The future has arrived

Published : Dec 29, 2001 00:00 IST

IN the last few years, the Association of Tennis Professionals (ATP), one of the governing bodies in tennis, has run a promotion campaign called 'New Balls Please'. The idea behind this was to introduce some of the new, to-be champions to the public.

Pete Sampras and Andre Agassi were ruling the tennis world and had a healthy rivalry going. But the ATP were not sure how long this duo would carry on and wanted to plan for the future - to ensure that the interest level in the game was sustained world over.

One of those featured in this campaign, Lleyton Hewitt, has finished the year 2001 as the No. 1 player in the world - and the 'future' has arrived. The Aussie had been earmarked for superstardom but he did not give an indication as to how soon he would achieve this status. The first three-quarters of the year was quite ordinary. In fact, he did not distinguish himself in the Grand Slam tournaments.

Come September, at the U.S. Open, it all came together. He broke through to win his maiden Slam and did it in style as well. In the final two matches, he defeated Yevgeny Kafelnikov and Pete Sampras in straight sets. In fact, but for a tie break set with Sampras, he did not lose more than two games per set. Lleyton Hewitt, the champion had arrived.

Lleyton followed it up with the ATP Tour championships in November and by then, he had also become the No.1 player in the computer.
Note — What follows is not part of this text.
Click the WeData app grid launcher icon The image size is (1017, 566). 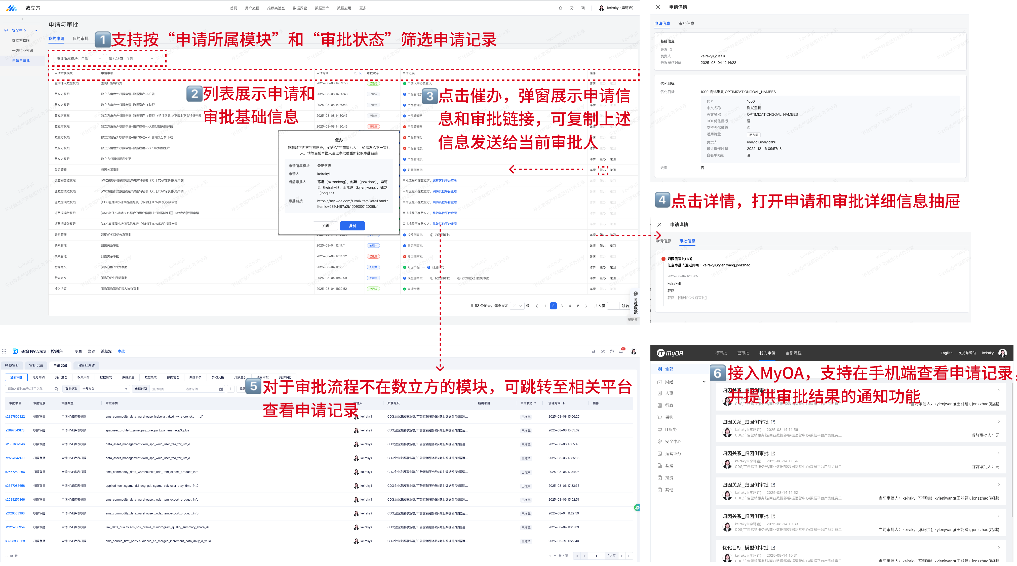4,351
In another year where we saw four different Slam champions, the Aussie will be the undisputed No. 1. Not to forget his effort in leading Australia to its third consecutive Davis Cup final.

Lleyton's best effort came in a quarter-final Davis Cup win on the slow clay courts in Brazil. He won his two singles matches (which included a straight sets victory over Gustavo Kuerten, considered both the king of clay courts and king of Brazil) plus a win in doubles. The only blot on his otherwise perfect finish to the year was a loss to Nicolas Escude on the first day of the Davis Cup Final which eventually cost his country the cup.

Lleyton is young enough to learn from all these setbacks and will play a major part in the tennis scene for many years to come. He has publicly stated that Grand Slam tournaments are his priority now and that should sound as a warning to his rivals. I feel he has not performed up to par in some of the majors by playing too much prior to the event, just peaking too early and running out of steam.

I am curious to see how he does in the first major of the year, the Australian Open. The courts are ideally suited for his style of play.

But the intense pressure he might feel from local expectations could be a negative factor. No Australian has won their native championship in more than a quarter century. And the Australian public is hard to please. They will not settle for anything less than a title from Lleyton. (I was amused to see an editorial in The Australian newspaper the day after their loss in the Davis Cup Final which asked the question 'What is wrong with Australian sport'?).

Gustavo Kuerten is another of the players featured in the ATP promotion package. He has already won three French Open titles and is the player to beat on clay. However, he has not been able to fully adapt to other surfaces. I say fully, because he did show brief glimpses as he won the 2000 year-end ATP Tour championships with wins over Pete Sampras and Andre Agassi on an indoor surface. While he will be the player to beat in Paris, it is to be seen whether he can make the necessary adjustments to do well at the other Slams.

Marat Safin is also a major threat. He won the 2000 U.S. Open but was quiet through all of 2001. He has age on his side plus enough power in his game to go through any opposition. He is a Russian, which means that he could be his worst enemy. But if he is able to control the demons inside, he could be a factor, especially at the Australian Open and the U.S. Open.

While I expect these players to have major presence in the year 2002, I must also mention the supporting cast of players who could also make an impact. Spaniards are always a threat in men's tennis and their charge will be led by Juan Carlos Ferrero. He won the Italian Open last year and could prove to be the major threat to Gustavo Kuerten's clay court dominance.

Roger Federer's claim to fame in the past year was to put out Pete Sampras from the Wimbledon championships in the fourth round. Even taking into consideration Sampras' slip from his peak, this is still a tall ask. Federer also reached the quarter-finals at the French Open and the fourth round at the U.S. Open. Two things are evident - he is an all-court player and a big occasion player. Both these could work in his favour.

While we are talking about "generation next", let us pause for a moment and spare a thought for the "senior citizens", Pete Sampras and Andre Agassi. Sampras has not won a title since his record breaking 13th Grand Slam victory at the 2000 Wimbledon championships. Clearly he is on the decline but come Wimbledon, I would certainly not discount his chances, of course depending on his form and fitness. Don't forget that he has won there seven out of the last nine years.

As far as Andre Agassi is concerned, one must always expect the unexpected. He is the author of numerous comebacks but in the last few months, he got married and became a father - simultaneously. Either one of these is enough to displace a person from the top but Andre has chosen to deal with both. He is the defending champion at the Australian Open and his performance there will give a clearer picture of what is in store for Andre Agassi in the year 2002.